Maintaining a healthy balance diet is beneficial at any age. Eating a healthy diet helps our bodies function and provides us with the immunity and protection from many diseases and illnesses. A balanced diet is not only determined by what we eat but also by how much of each nutrient we eat; it’s a combination of both quality and quantity. Scientific research proves that a healthy balanced diet, along with exercise and a healthy lifestyle, is key to living a long healthy life while being protected from certain chronic illnesses such as heart disease, diabetes and osteoporosis.

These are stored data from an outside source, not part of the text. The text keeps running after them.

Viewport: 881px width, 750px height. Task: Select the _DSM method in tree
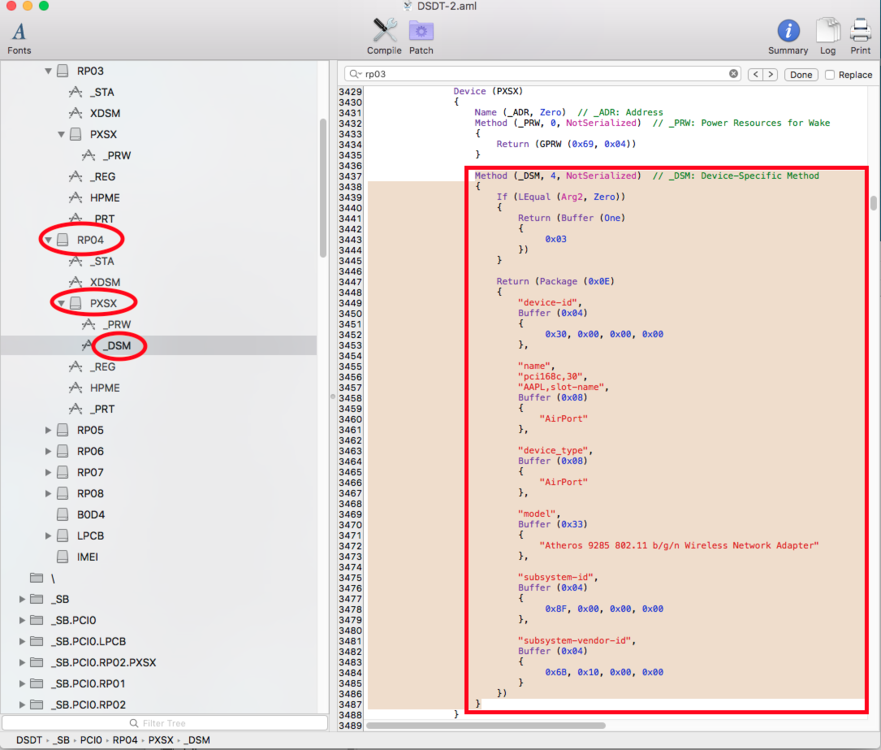click(x=118, y=346)
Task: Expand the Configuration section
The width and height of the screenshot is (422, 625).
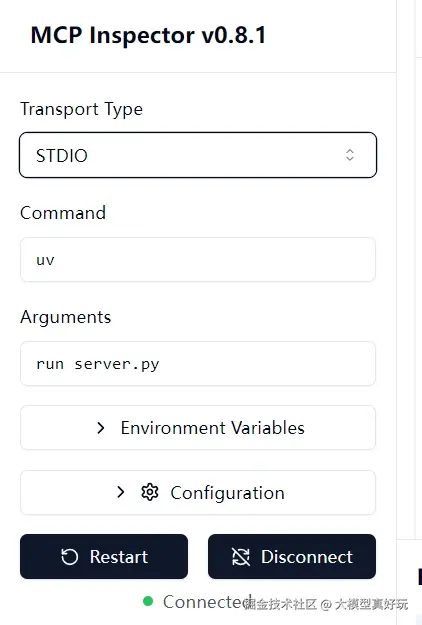Action: click(x=198, y=492)
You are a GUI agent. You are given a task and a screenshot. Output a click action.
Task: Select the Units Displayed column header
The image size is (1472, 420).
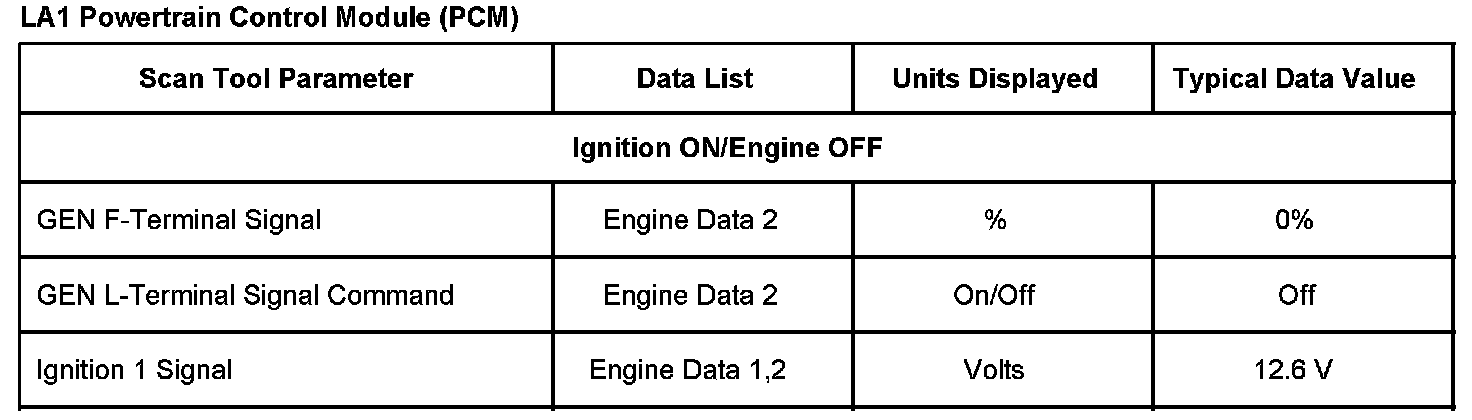(995, 79)
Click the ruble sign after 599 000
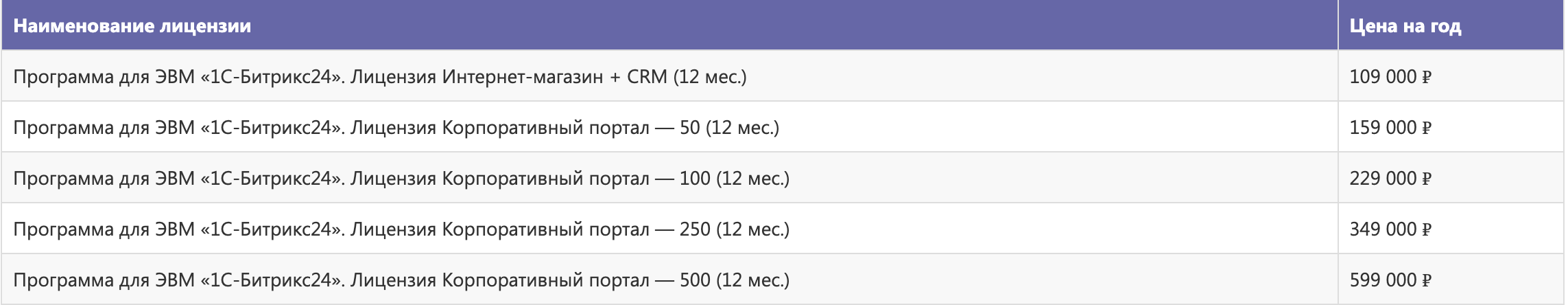The width and height of the screenshot is (1568, 305). click(x=1427, y=280)
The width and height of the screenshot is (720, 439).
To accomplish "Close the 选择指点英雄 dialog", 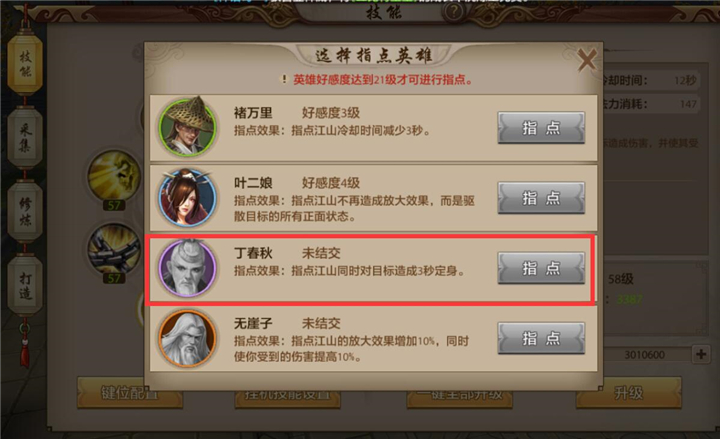I will pos(587,59).
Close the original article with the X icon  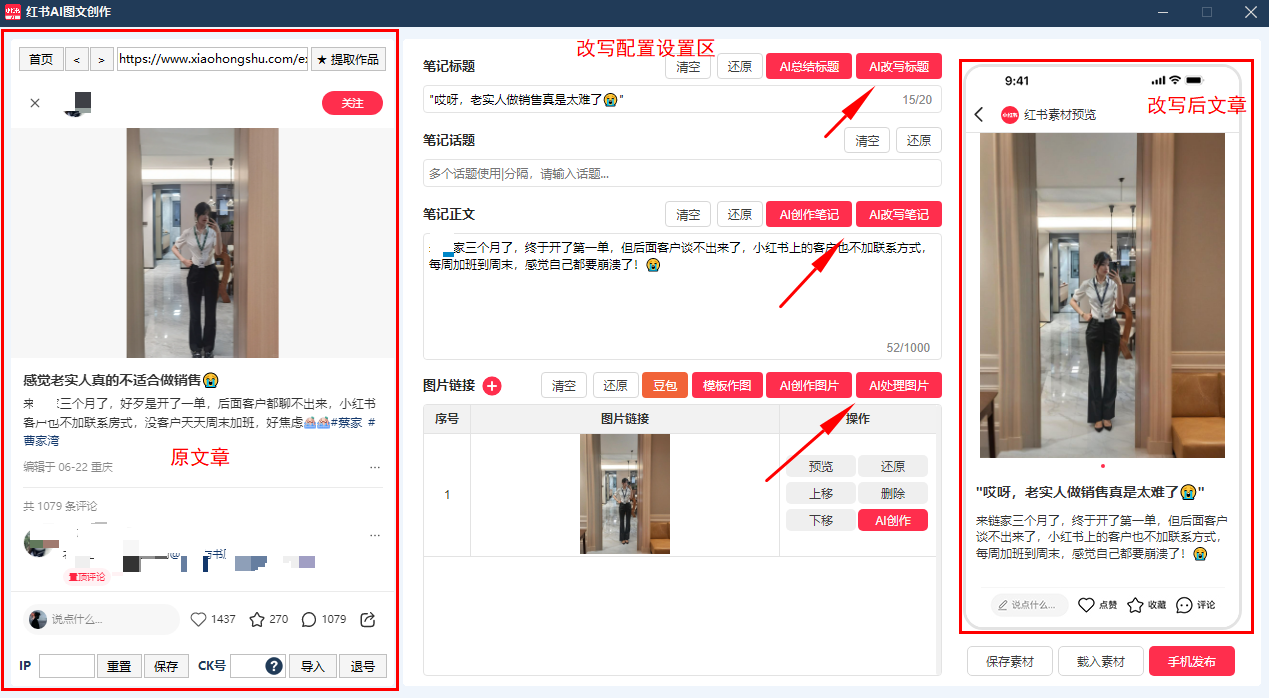click(35, 103)
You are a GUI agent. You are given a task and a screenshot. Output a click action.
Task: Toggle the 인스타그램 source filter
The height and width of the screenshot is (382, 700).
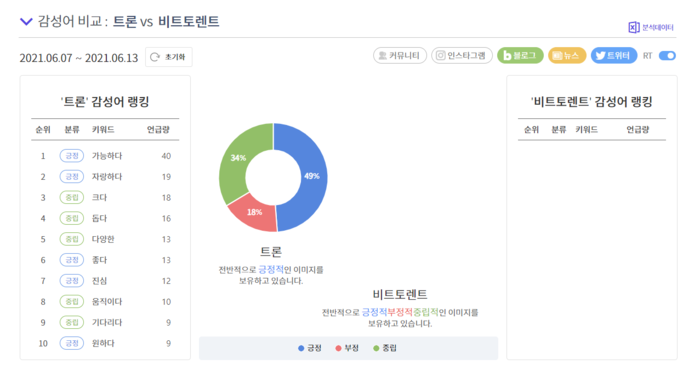click(x=462, y=56)
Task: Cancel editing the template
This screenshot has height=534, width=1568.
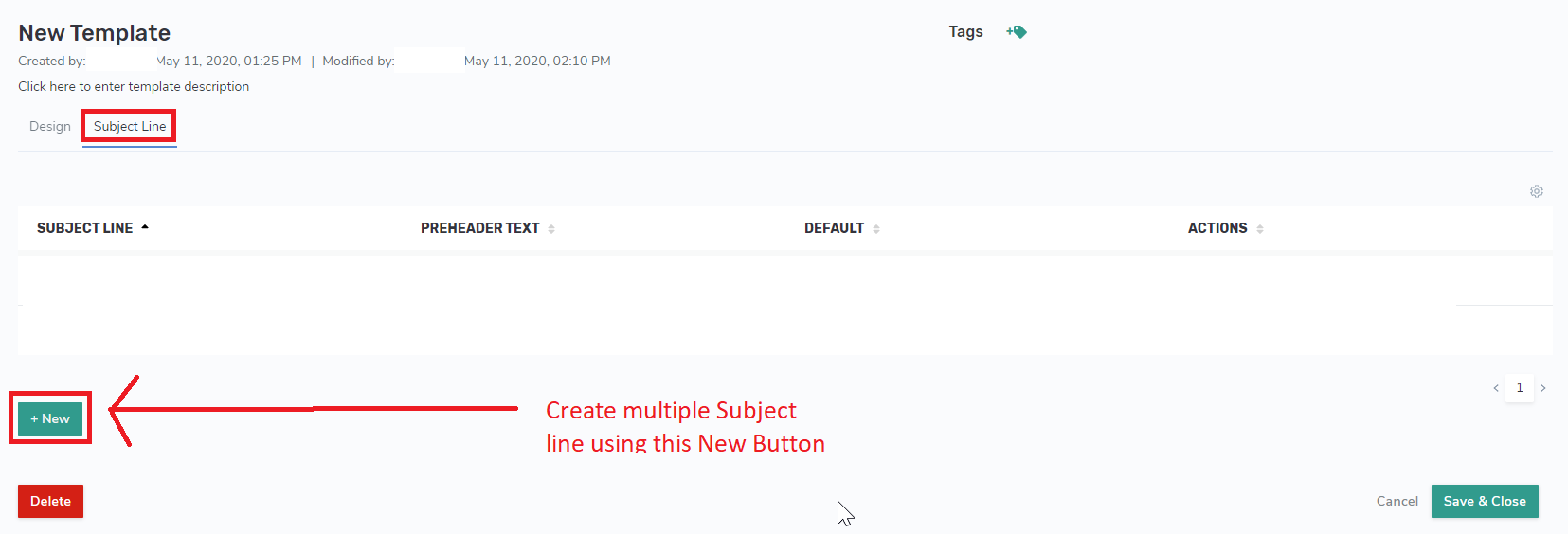Action: (x=1397, y=502)
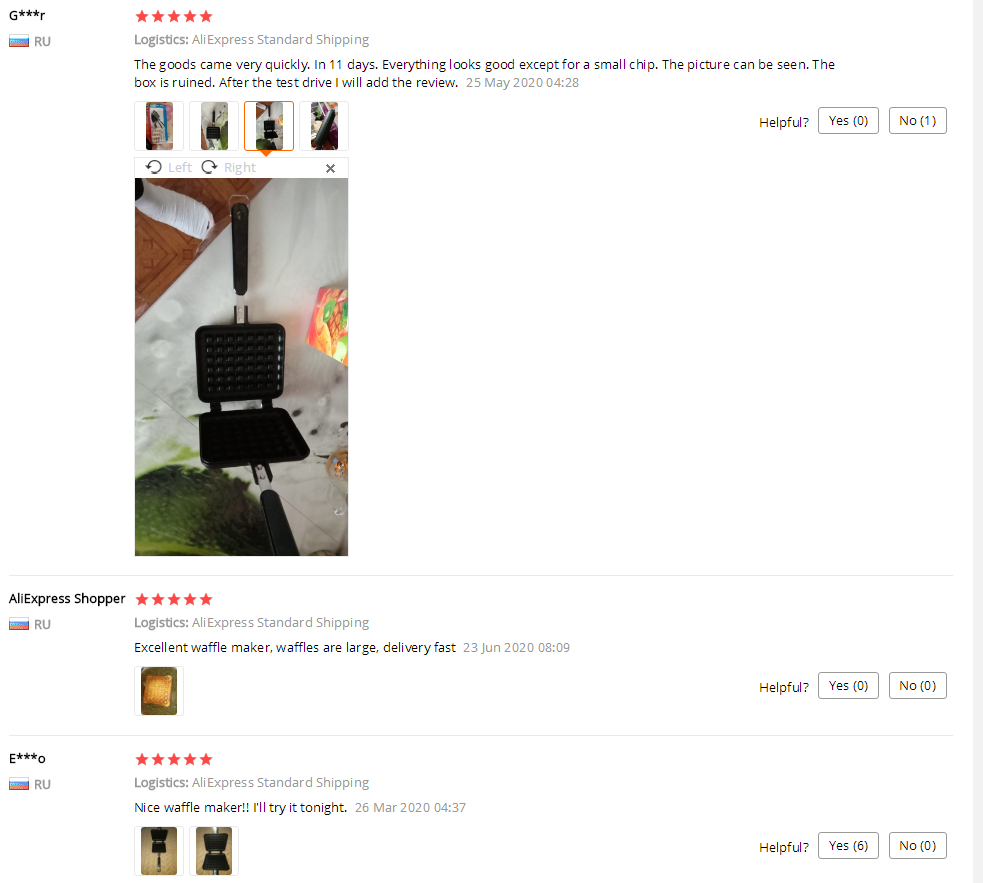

As we advance in age, our bodies change and so do our nutritional needs. After the age of 70, we become less active and our metabolic rate slows down and so we require fewer calories to maintain our weight, for this reason, the 70+ Food Pyramid is narrower than the traditional pyramid. However our bodies do require higher levels of specific nutrients like Vitamin D and calcium to help us maintain healthy strong bones, folic acid to reduce the risk of heart disease and strokes and to help keep our minds sharp.

In order to get these vital nutrients, the food pyramid for older adults emphasizes leafy and darker colored vegetables such as spinach, broccoli, sweet potatoes, carrots and squash as well as bright colored fruits like strawberries, mangoes and oranges. The pyramid also highlights the importance of consuming whole, fortified and enriched grains and cereals such whole wheat bread and brown rice. These foods are rich in fiber therefore reducing the problems of bowel functions that many older adults have. To Avoid obesity, older adults are encouraged to eat foods that are have lower percentages of fat such low fat or fat free dairy products and cut down on oily snacks such as sweets, cookies and cake.
According to the 70+ Food Pyramid older adults need at least eight servings of water a day. They may also need certain supplements such as calcium, Vitamin D and Vitamin B12 which are suggested by the red flag at the top of the pyramid.